*WHAT NEEDS TO BE DONE:*
Reproduce the records that follow in full, excluding any picture they contain.

** Opening RECORDS block **

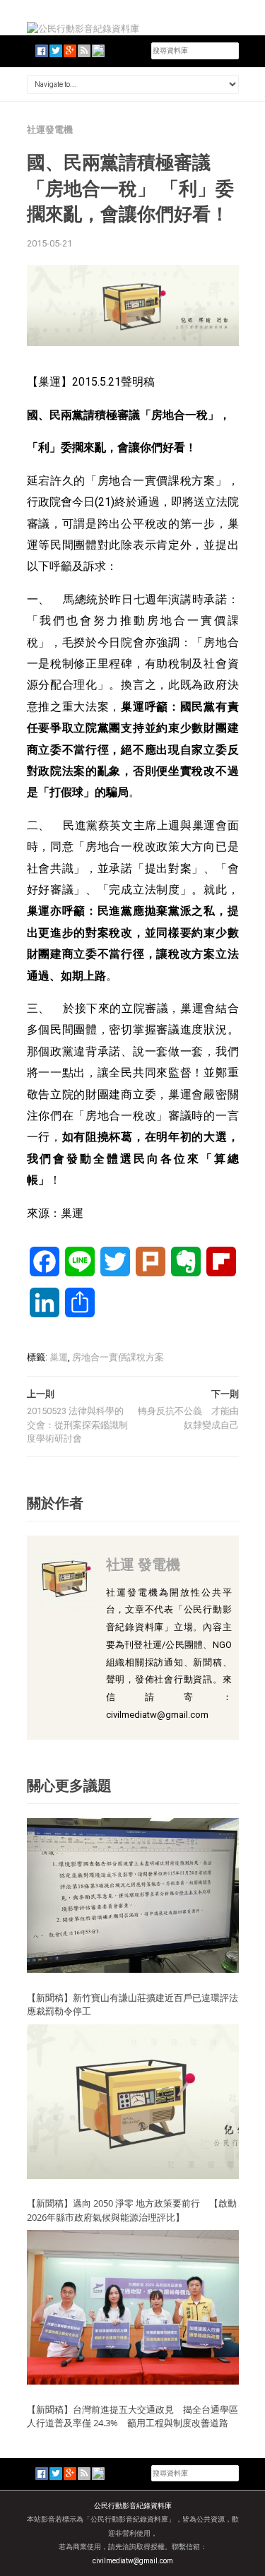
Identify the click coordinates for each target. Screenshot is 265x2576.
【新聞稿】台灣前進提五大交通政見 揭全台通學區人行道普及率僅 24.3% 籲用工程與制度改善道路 (132, 2416)
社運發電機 (50, 129)
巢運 (58, 1357)
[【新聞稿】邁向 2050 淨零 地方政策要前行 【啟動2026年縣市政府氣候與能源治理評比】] (133, 2101)
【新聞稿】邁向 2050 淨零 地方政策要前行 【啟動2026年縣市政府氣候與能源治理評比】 (132, 2210)
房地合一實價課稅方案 (118, 1357)
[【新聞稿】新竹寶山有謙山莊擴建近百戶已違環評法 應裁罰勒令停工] (133, 1894)
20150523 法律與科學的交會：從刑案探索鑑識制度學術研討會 (77, 1425)
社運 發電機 (143, 1564)
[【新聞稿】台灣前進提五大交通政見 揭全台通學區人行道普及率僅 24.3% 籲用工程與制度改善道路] (133, 2306)
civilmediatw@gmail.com (133, 2561)
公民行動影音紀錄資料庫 (133, 2506)
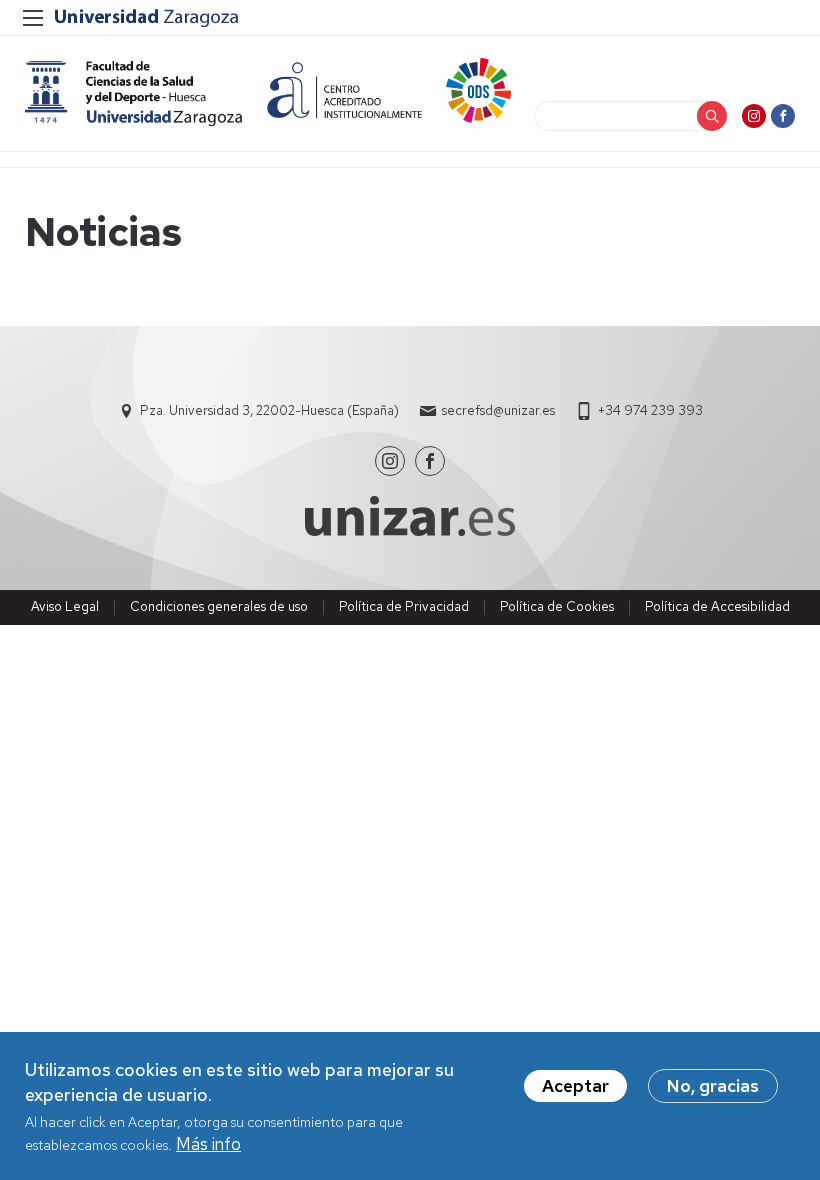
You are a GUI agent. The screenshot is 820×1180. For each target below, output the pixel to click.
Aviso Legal (65, 606)
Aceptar (575, 1086)
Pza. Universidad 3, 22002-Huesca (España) (269, 410)
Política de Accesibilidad (717, 606)
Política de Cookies (557, 606)
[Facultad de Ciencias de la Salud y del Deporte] (133, 93)
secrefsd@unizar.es (498, 410)
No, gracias (713, 1086)
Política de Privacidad (404, 606)
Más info (208, 1144)
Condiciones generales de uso (219, 606)
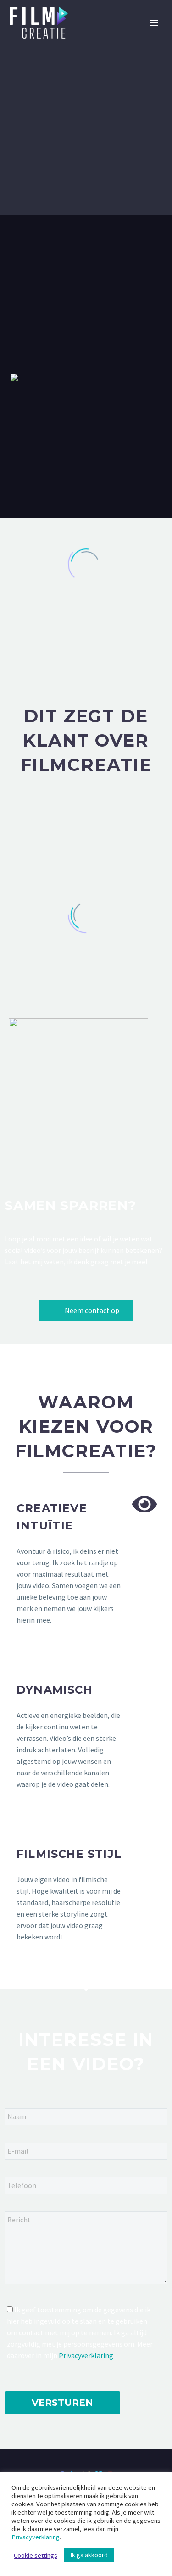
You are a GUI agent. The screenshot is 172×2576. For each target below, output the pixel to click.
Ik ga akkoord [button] (89, 2555)
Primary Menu (154, 23)
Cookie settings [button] (35, 2555)
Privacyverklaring (86, 2355)
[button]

** Closing RECORDS block **

*RESPONSE:*
Identify the click coordinates for each target. Screenshot is 265x2576.
【新聞稿】台灣前進提五大交通政見 揭全台通學區人行道普及率僅 24.3% 籲用工程與制度改善道路 (132, 2416)
社運發電機 (50, 129)
巢運 (58, 1357)
[【新聞稿】邁向 2050 淨零 地方政策要前行 【啟動2026年縣市政府氣候與能源治理評比】] (133, 2101)
【新聞稿】邁向 2050 淨零 地方政策要前行 【啟動2026年縣市政府氣候與能源治理評比】 (132, 2210)
房地合一實價課稅方案 (118, 1357)
[【新聞稿】新竹寶山有謙山莊擴建近百戶已違環評法 應裁罰勒令停工] (133, 1894)
20150523 法律與科學的交會：從刑案探索鑑識制度學術研討會 (77, 1425)
社運 發電機 (143, 1564)
[【新聞稿】台灣前進提五大交通政見 揭全台通學區人行道普及率僅 24.3% 籲用工程與制度改善道路] (133, 2306)
civilmediatw@gmail.com (133, 2561)
公民行動影音紀錄資料庫 (133, 2506)
You are a GUI agent. The screenshot is 820×1180. For each target below, output the pixel to click.
Aviso Legal (65, 606)
Aceptar (575, 1086)
Pza. Universidad 3, 22002-Huesca (España) (269, 410)
Política de Accesibilidad (717, 606)
Política de Cookies (557, 606)
[Facultad de Ciencias de la Salud y del Deporte] (133, 93)
secrefsd@unizar.es (498, 410)
No, gracias (713, 1086)
Política de Privacidad (404, 606)
Más info (208, 1144)
Condiciones generales de uso (219, 606)
You are a GUI agent. The screenshot is 172×2576. For each target below, output the pixel to click.
Ik ga akkoord [button] (89, 2555)
Primary Menu (154, 23)
Cookie settings [button] (35, 2555)
Privacyverklaring (86, 2355)
[button]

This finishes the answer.